How-to: Master the Next Action

Hello Predictable Revenue community,

Remember last week’s post about Nurturing? Well, today I'm going expand on those ideas and add an additional layer, Next Actions. There is some overlap between the two because I wanted to layout a coherent standalone post, so apologies if some of this feels like review. In fairness, that’s probably not a bad thing.

After working with thousands of B2B sales teams, I've found that the most successful salespeople don't obsess over fancy tools or complicated methodologies - they're maniacally focused on two simple questions:

  1. What needs to happen next to move this deal forward?

  2. When exactly am I going to do it?

That's it. And today, I'm going to show you exactly how to implement this approach in your sales process.

Why Most Sales Processes Fail

Most sales processes fail because they don't have shared definitions that are used the exact same way by everyone. There are a few reasons for this:

  1. The definitions were never properly shared or trained

  2. The definitions weren't clear in the first place

  3. There was nobody acting as a check to ensure people were using them correctly

If you're a programmer, this is like writing code without unit tests. The system looks like it's working until someone uses it differently than you intended, and then everything breaks.

This is why you see sales teams with stages like "Proposal" that contain opportunities ranging from "sent proposal yesterday" to "sent proposal six months ago and haven't heard back." Without clear, objective definitions and consistent enforcement, the deals in your pipeline are meaningless. 

How to Implement the Next Action Approach

Before diving into the steps, let me introduce you to a powerful concept from David Allen's Getting Things Done called "Mind Like Water." It refers to a mental state where "your head is clear, able to create and respond freely, unencumbered with distractions and split focus."

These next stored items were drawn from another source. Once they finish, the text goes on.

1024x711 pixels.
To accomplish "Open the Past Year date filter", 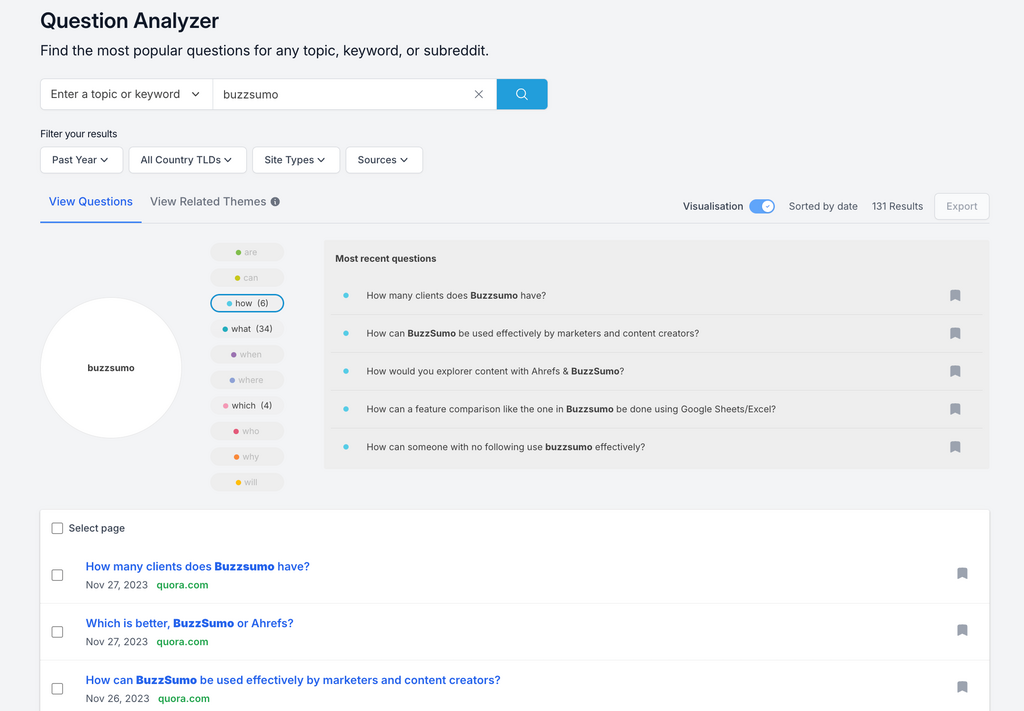I will click(x=81, y=160).
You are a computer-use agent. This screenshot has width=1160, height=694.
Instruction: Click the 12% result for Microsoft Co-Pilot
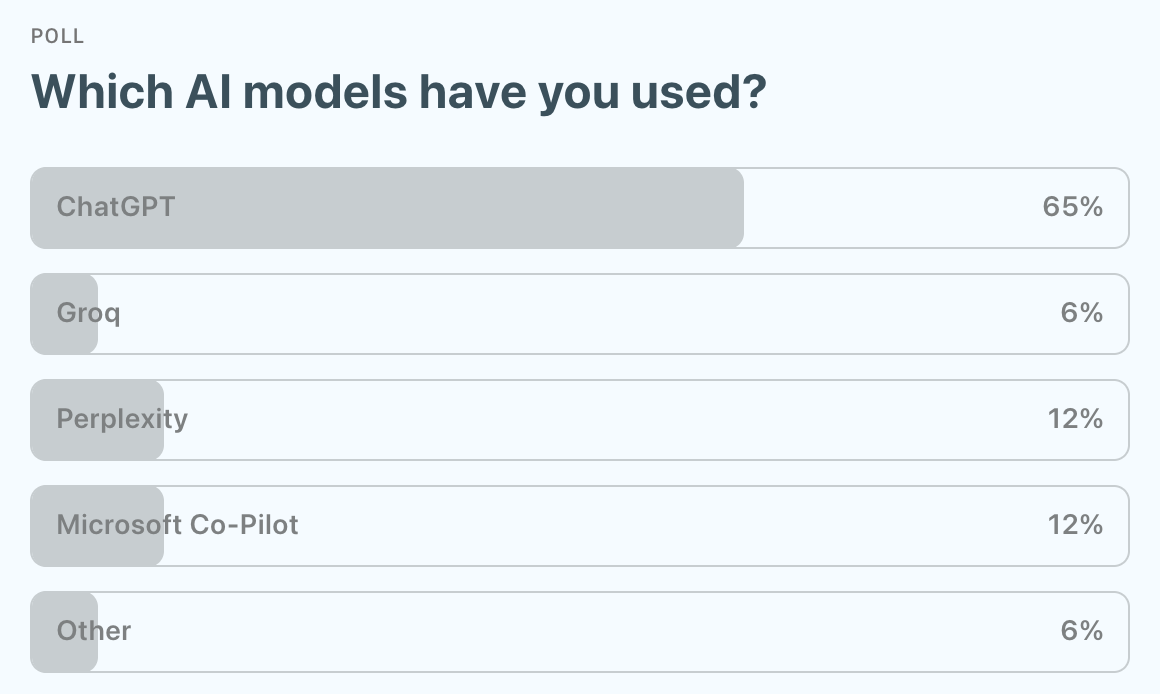pyautogui.click(x=1075, y=525)
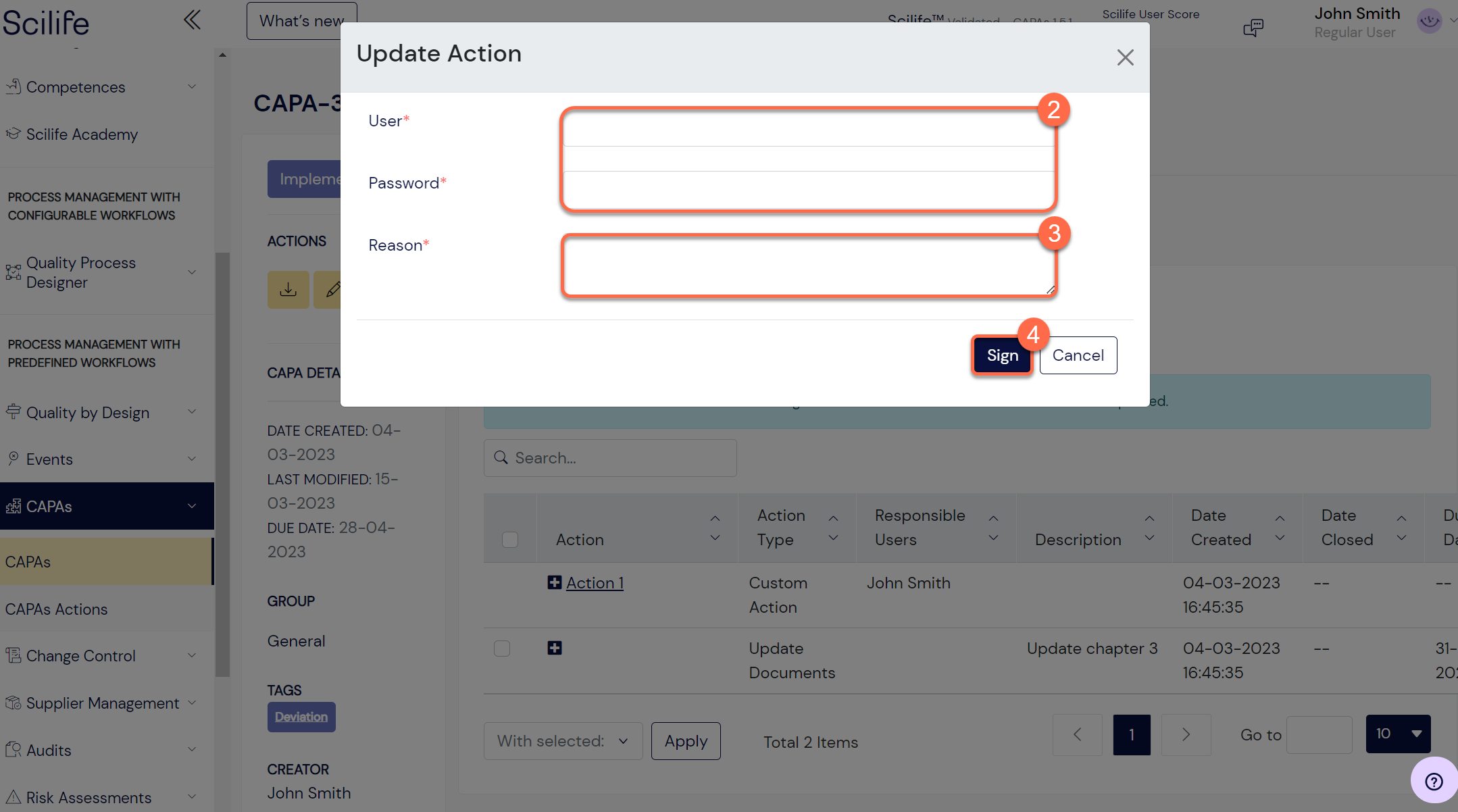Click the Reason text area
The image size is (1458, 812).
click(x=809, y=265)
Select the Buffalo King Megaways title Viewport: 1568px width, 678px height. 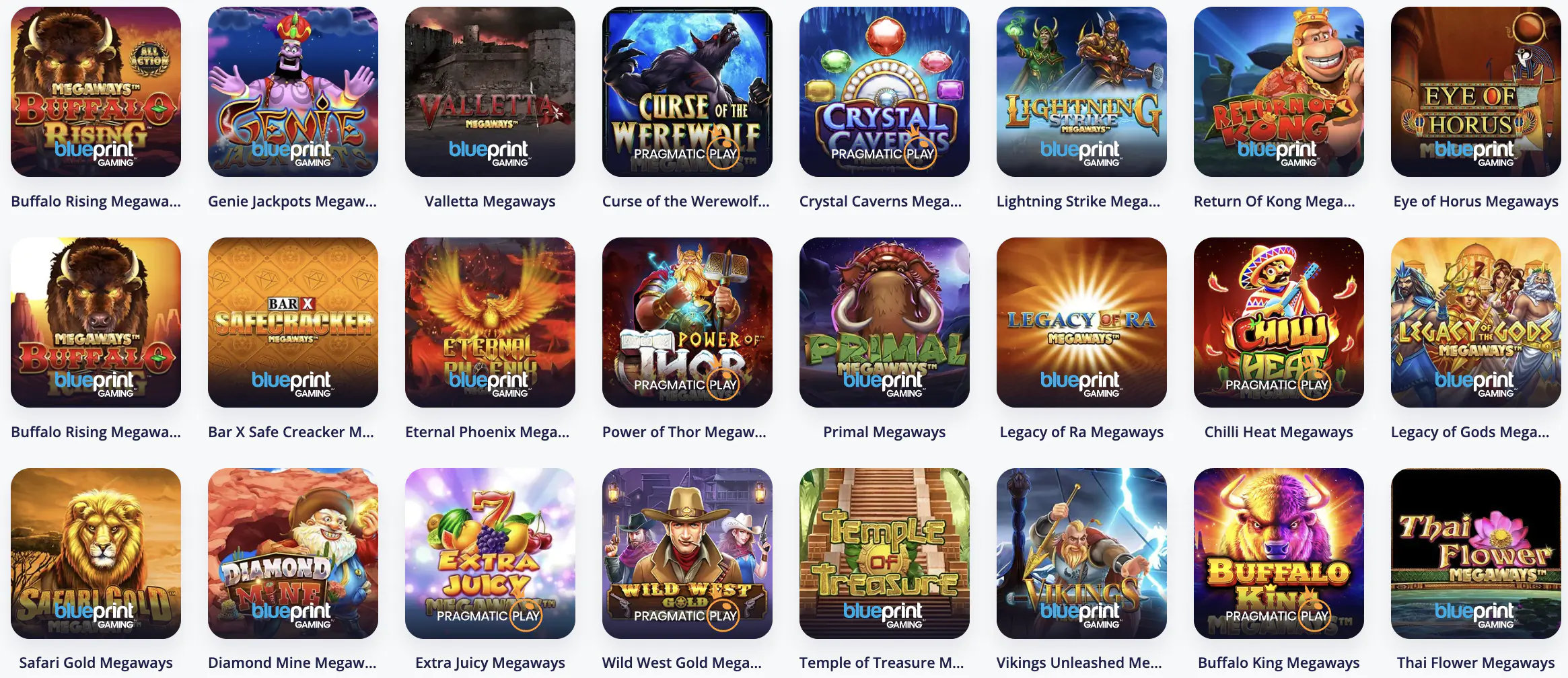click(x=1279, y=663)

Here's what happens to most salespeople: they look at their pipeline with 30, 50, or 100+ opportunities, and their brain tries to load the context for EVERY single deal to figure out what needs attention. This consumes enormous mental RAM and leads to decision paralysis. You know that feeling when you stare at your pipeline for 20 minutes and still don't know where to start? That's mental RAM overload.

The Next Action approach solves this problem by creating a system your brain trusts, allowing your subconscious to forget about all your deals until the exact moment you need to work on them. It's like having an external hard drive for your sales process, freeing up your mental CPU for what matters: having great conversations with prospects.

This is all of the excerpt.